• **Material for this task**:
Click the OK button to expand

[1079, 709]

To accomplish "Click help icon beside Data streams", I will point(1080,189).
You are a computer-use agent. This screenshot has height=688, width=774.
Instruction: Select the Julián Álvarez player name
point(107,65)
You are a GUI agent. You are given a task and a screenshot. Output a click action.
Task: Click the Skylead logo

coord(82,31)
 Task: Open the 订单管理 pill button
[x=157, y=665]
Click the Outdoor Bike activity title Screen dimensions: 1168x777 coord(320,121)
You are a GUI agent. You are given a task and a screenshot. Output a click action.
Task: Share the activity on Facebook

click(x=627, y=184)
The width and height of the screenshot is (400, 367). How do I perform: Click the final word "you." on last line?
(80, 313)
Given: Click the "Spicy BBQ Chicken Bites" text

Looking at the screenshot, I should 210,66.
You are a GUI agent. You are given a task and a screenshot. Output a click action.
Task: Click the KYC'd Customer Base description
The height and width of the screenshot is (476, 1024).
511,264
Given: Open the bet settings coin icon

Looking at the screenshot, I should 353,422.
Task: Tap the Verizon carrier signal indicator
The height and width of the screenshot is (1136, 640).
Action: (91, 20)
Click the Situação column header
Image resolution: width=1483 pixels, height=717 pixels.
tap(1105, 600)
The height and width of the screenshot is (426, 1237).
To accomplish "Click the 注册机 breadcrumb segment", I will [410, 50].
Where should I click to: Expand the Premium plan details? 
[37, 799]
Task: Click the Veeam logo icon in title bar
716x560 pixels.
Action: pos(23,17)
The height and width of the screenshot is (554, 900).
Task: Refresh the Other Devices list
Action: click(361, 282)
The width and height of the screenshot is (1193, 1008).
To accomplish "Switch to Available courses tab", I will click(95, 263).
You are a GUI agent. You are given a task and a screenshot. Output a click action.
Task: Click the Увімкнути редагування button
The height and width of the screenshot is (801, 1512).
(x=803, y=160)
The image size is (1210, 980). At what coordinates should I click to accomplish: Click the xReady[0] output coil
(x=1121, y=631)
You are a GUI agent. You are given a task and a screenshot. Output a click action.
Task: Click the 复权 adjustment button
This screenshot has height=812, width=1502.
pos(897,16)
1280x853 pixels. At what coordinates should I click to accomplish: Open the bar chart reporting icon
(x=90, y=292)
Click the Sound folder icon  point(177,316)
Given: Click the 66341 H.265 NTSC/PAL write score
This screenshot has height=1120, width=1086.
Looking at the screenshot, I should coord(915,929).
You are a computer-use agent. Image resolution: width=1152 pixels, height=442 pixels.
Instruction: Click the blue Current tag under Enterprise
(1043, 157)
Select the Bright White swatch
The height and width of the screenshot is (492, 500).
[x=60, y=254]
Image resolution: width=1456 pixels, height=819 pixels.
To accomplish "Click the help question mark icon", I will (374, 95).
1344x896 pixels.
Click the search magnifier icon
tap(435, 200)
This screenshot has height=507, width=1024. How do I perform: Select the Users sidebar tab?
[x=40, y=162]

• **Work required**:
Only the lines from the top of the data through the line that contains "Task: Tap the" should be quoted, exactly as they stand.

• **Worked solution**:
Click the OK button to expand

[1079, 709]

To accomplish "Click help icon beside Data streams", I will point(1080,189).
You are a computer-use agent. This screenshot has height=688, width=774.
Instruction: Select the Julián Álvarez player name
point(107,65)
You are a GUI agent. You are given a task and a screenshot. Output a click action.
Task: Click the Skylead logo

coord(82,31)
 Task: Open the 订单管理 pill button
[x=157, y=665]
Click the Outdoor Bike activity title Screen dimensions: 1168x777 coord(320,121)
You are a GUI agent. You are given a task and a screenshot. Output a click action.
Task: Share the activity on Facebook

click(x=627, y=184)
The width and height of the screenshot is (400, 367). How do I perform: Click the final word "you." on last line?
(80, 313)
Given: Click the "Spicy BBQ Chicken Bites" text

Looking at the screenshot, I should 210,66.
You are a GUI agent. You are given a task and a screenshot. Output a click action.
Task: Click the KYC'd Customer Base description
The height and width of the screenshot is (476, 1024).
511,264
Given: Open the bet settings coin icon

Looking at the screenshot, I should 353,422.
Task: Tap the Verizon carrier signal indicator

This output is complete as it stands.